Prayers and bit of hope.....

by John Meeker @, AR-somethin' question..., Monday, April 09, 2012, 23:10 (4611 days ago) @ Otony

Some years ago my right leg artery went South, with blockages, clots, and a serious hospital immobilization to keep the first clot from breaking loose and 'turning me off like a light switch', as the Doc put it. [PAD - peripheral artery disease]

Well, I didn't heed the guy's advice, went diabetic, and thought I was a fine fellow at 240+. That's not your case, but what followed in due time was a much more serious clot, a completely blocked lower femoral, a new synthetic artery, and then a MERSA infection. Back into ER and another try at the artery, a bad throw of the operating dice, lost most of my natural blood, and the Doc predicted amputation shortly. In the ensuing days in Critical care, I died.

For a while, anyway. It was an interesting interlude, and I assure anyone who reads this that there was no white light or horde of greeting relatives. There was, however, a period of space and time and connectedness to the spiritual unity of Living Life, that lets me assure anyone who asks -- that there is nothing to fear in Death -- it becomes far more Life than ever imagined. I balanced on that knowlwdge for some time, knowing that I had a choice to expand that awareness or return. I decided that there were things I had left undone. Weeks later, weighing barely 150 lbs, I walked out of there. The Doc called it a "miracle leg".

Recovery was slow, but being a thick-head, I back-slid to 220lb+: diabetic, cholesterol, circulatory and other numbers weren't good. "NONCOMPLIANT", said my Sugar Doc. So, I started to walk with the dogs: walk hard until that damn leg hurt like a MF'r, stop, and then walk some more. My wife and I worked hard on eating healthy and watching portions. And, I began riding my old bike. I'd been a bike mechanic and commuter decades ago, so I remembered how, y'know.

Going on three years later, I stay at 180 to 175 on a six-foot frame, lightly lift weights for upper body tone, spend an hour a day biking back and forth to work with interval sprints to liven things up, and still don't walk enough. My numbers are those of much younger person: pulse of high 40's to low 50's, BP 100 over 42, cholesterol well withing a good range and sugar steady in low numbers.

[DATA PROVIDED]
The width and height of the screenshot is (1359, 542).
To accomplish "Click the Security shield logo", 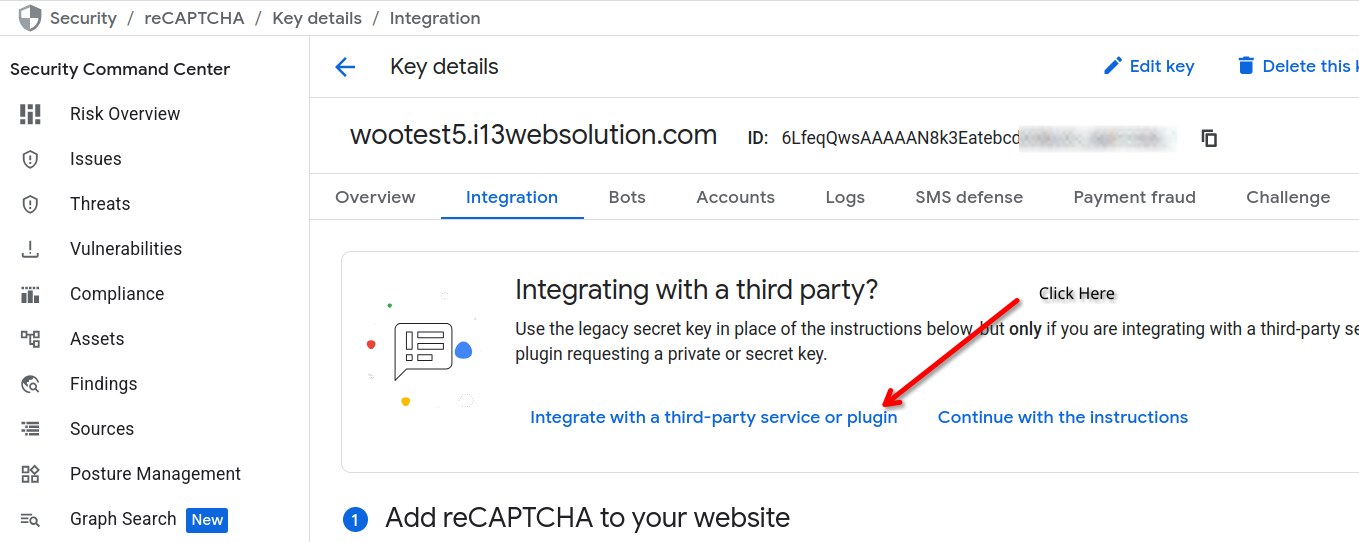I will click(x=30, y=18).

...

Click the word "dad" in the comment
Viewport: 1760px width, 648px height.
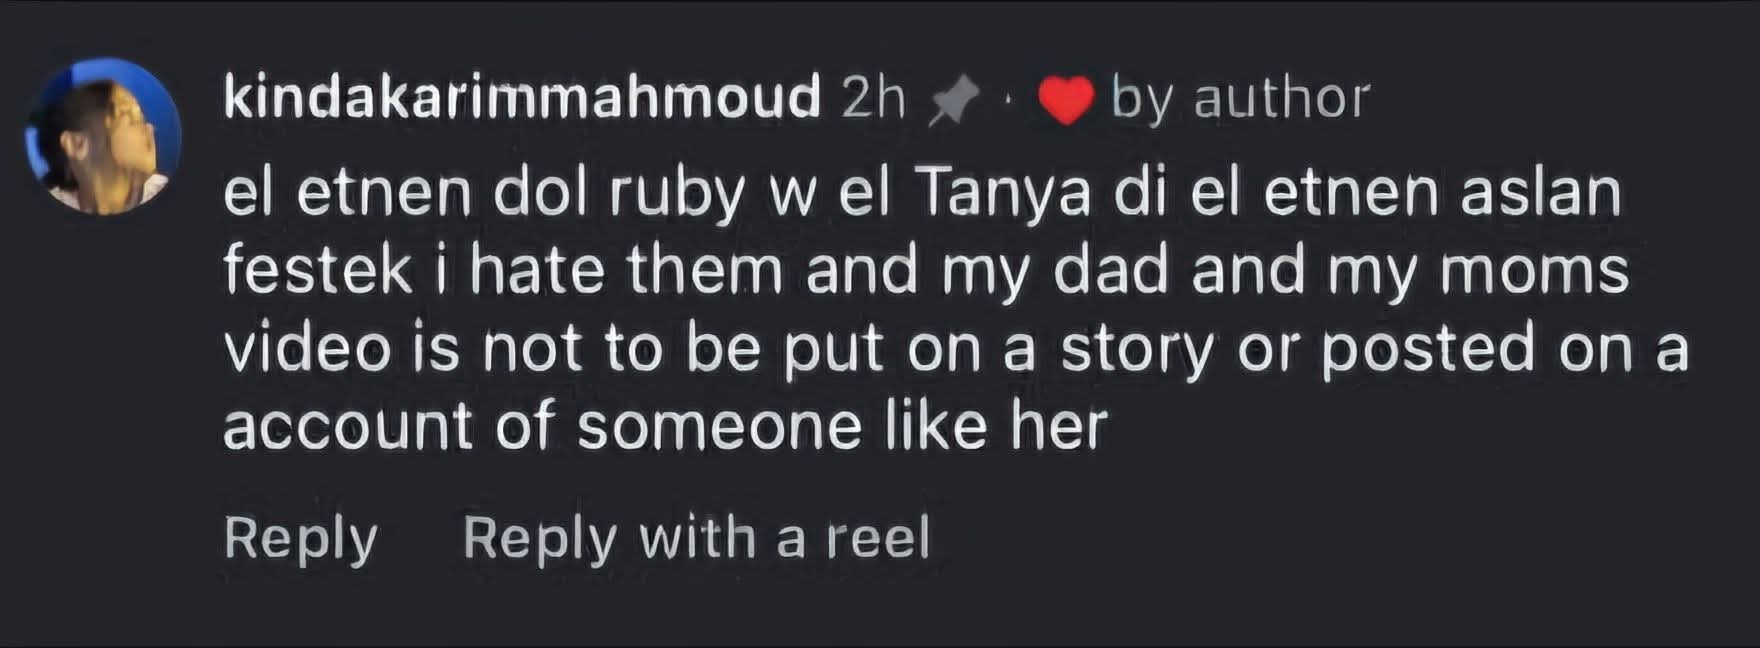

* * *

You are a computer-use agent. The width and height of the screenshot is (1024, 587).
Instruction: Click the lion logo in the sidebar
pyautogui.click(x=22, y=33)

[WORK ITEM]
From the forum post about recovering from artery disease, quote everything from "Some years ago" down to "care, I died.".

[EXERCISE SOLUTION]
Some years ago my right leg artery went South, with blockages, clots, and a serious hospital immobilization to keep the first clot from breaking loose and 'turning me off like a light switch', as the Doc put it. [PAD - peripheral artery disease]

Well, I didn't heed the guy's advice, went diabetic, and thought I was a fine fellow at 240+. That's not your case, but what followed in due time was a much more serious clot, a completely blocked lower femoral, a new synthetic artery, and then a MERSA infection. Back into ER and another try at the artery, a bad throw of the operating dice, lost most of my natural blood, and the Doc predicted amputation shortly. In the ensuing days in Critical care, I died.